> ACTIVITY
The listing should be printed again without a single change.

___ INFORMATION SHOWN

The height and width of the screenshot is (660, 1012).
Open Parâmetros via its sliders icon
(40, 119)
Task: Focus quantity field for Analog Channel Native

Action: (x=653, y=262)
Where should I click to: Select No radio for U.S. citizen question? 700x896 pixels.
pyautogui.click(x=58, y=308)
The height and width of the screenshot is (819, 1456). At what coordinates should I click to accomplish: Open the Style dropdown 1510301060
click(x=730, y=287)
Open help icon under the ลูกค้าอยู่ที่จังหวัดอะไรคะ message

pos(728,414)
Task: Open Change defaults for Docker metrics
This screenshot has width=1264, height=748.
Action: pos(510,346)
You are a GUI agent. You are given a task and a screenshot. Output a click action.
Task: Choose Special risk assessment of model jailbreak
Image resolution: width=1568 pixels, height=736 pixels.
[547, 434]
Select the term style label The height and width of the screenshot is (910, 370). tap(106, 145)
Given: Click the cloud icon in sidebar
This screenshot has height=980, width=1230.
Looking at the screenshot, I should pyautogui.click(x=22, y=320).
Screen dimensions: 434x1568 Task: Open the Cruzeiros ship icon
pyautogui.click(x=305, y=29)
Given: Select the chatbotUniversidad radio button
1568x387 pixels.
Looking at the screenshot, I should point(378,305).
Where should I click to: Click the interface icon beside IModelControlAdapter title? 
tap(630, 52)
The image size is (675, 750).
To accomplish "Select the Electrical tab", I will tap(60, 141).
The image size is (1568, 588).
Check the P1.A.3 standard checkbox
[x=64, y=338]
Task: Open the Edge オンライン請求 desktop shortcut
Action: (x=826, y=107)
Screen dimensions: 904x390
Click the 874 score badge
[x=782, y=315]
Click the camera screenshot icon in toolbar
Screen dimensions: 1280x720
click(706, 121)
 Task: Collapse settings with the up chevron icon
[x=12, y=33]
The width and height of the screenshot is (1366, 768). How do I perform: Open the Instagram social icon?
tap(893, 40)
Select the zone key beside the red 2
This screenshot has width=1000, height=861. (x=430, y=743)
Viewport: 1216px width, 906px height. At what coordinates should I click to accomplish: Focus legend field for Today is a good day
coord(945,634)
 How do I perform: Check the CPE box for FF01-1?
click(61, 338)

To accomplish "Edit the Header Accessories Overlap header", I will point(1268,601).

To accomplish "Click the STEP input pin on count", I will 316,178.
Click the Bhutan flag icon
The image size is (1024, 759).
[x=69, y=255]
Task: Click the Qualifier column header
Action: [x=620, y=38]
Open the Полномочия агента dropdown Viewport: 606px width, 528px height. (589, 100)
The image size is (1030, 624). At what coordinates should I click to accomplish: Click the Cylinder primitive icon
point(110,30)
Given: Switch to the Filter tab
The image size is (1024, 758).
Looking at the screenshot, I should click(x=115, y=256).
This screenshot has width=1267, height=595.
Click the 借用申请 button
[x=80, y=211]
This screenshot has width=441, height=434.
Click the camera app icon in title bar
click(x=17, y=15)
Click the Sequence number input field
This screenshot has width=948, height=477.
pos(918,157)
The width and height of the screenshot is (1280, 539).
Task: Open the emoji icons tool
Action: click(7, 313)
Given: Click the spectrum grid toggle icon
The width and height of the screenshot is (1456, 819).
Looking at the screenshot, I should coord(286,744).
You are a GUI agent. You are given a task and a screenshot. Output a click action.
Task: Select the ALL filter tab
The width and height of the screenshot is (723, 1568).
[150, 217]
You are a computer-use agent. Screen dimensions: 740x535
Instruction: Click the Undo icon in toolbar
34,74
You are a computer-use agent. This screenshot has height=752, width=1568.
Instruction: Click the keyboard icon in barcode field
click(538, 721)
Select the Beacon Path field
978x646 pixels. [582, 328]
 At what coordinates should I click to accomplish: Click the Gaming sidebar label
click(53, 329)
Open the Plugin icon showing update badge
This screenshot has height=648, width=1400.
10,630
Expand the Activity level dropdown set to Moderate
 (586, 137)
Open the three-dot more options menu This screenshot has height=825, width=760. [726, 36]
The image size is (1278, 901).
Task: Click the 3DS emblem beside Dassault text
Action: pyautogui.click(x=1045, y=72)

______

> RESPONSE TO THIS TASK
The height and width of the screenshot is (660, 1012).
Open Parâmetros via its sliders icon
(40, 119)
Task: Focus quantity field for Analog Channel Native

Action: (x=653, y=262)
Where should I click to: Select No radio for U.S. citizen question? 700x896 pixels.
pyautogui.click(x=58, y=308)
The height and width of the screenshot is (819, 1456). At what coordinates should I click to accomplish: Open the Style dropdown 1510301060
click(x=730, y=287)
Open help icon under the ลูกค้าอยู่ที่จังหวัดอะไรคะ message

pos(728,414)
Task: Open Change defaults for Docker metrics
This screenshot has width=1264, height=748.
Action: pos(510,346)
You are a GUI agent. You are given a task and a screenshot. Output a click action.
Task: Choose Special risk assessment of model jailbreak
Image resolution: width=1568 pixels, height=736 pixels.
[547, 434]
Select the term style label The height and width of the screenshot is (910, 370). tap(106, 145)
Given: Click the cloud icon in sidebar
This screenshot has height=980, width=1230.
Looking at the screenshot, I should pyautogui.click(x=22, y=320).
Screen dimensions: 434x1568 Task: Open the Cruzeiros ship icon
pyautogui.click(x=305, y=29)
Given: Select the chatbotUniversidad radio button
1568x387 pixels.
Looking at the screenshot, I should point(378,305).
Where should I click to: Click the interface icon beside IModelControlAdapter title? 
tap(630, 52)
The image size is (675, 750).
To accomplish "Select the Electrical tab", I will tap(60, 141).
The image size is (1568, 588).
Check the P1.A.3 standard checkbox
[x=64, y=338]
Task: Open the Edge オンライン請求 desktop shortcut
Action: (x=826, y=107)
Screen dimensions: 904x390
Click the 874 score badge
[x=782, y=315]
Click the camera screenshot icon in toolbar
Screen dimensions: 1280x720
click(706, 121)
 Task: Collapse settings with the up chevron icon
[x=12, y=33]
The width and height of the screenshot is (1366, 768). How do I perform: Open the Instagram social icon?
tap(893, 40)
Select the zone key beside the red 2
This screenshot has width=1000, height=861. (x=430, y=743)
Viewport: 1216px width, 906px height. At what coordinates should I click to accomplish: Focus legend field for Today is a good day
coord(945,634)
 How do I perform: Check the CPE box for FF01-1?
click(61, 338)

To accomplish "Edit the Header Accessories Overlap header", I will point(1268,601).

To accomplish "Click the STEP input pin on count", I will 316,178.
Click the Bhutan flag icon
The image size is (1024, 759).
[x=69, y=255]
Task: Click the Qualifier column header
Action: [x=620, y=38]
Open the Полномочия агента dropdown Viewport: 606px width, 528px height. (589, 100)
The image size is (1030, 624). At what coordinates should I click to accomplish: Click the Cylinder primitive icon
point(110,30)
Given: Switch to the Filter tab
The image size is (1024, 758).
Looking at the screenshot, I should click(x=115, y=256).
This screenshot has width=1267, height=595.
Click the 借用申请 button
[x=80, y=211]
This screenshot has width=441, height=434.
Click the camera app icon in title bar
click(x=17, y=15)
Click the Sequence number input field
This screenshot has width=948, height=477.
pos(918,157)
The width and height of the screenshot is (1280, 539).
Task: Open the emoji icons tool
Action: click(7, 313)
Given: Click the spectrum grid toggle icon
The width and height of the screenshot is (1456, 819).
Looking at the screenshot, I should coord(286,744).
You are a GUI agent. You are given a task and a screenshot. Output a click action.
Task: Select the ALL filter tab
The width and height of the screenshot is (723, 1568).
[150, 217]
You are a computer-use agent. Screen dimensions: 740x535
Instruction: Click the Undo icon in toolbar
34,74
You are a computer-use agent. This screenshot has height=752, width=1568.
Instruction: Click the keyboard icon in barcode field
click(538, 721)
Select the Beacon Path field
978x646 pixels. [582, 328]
 At what coordinates should I click to accomplish: Click the Gaming sidebar label
click(53, 329)
Open the Plugin icon showing update badge
This screenshot has height=648, width=1400.
10,630
Expand the Activity level dropdown set to Moderate
 (586, 137)
Open the three-dot more options menu This screenshot has height=825, width=760. [726, 36]
The image size is (1278, 901).
Task: Click the 3DS emblem beside Dassault text
Action: pyautogui.click(x=1045, y=72)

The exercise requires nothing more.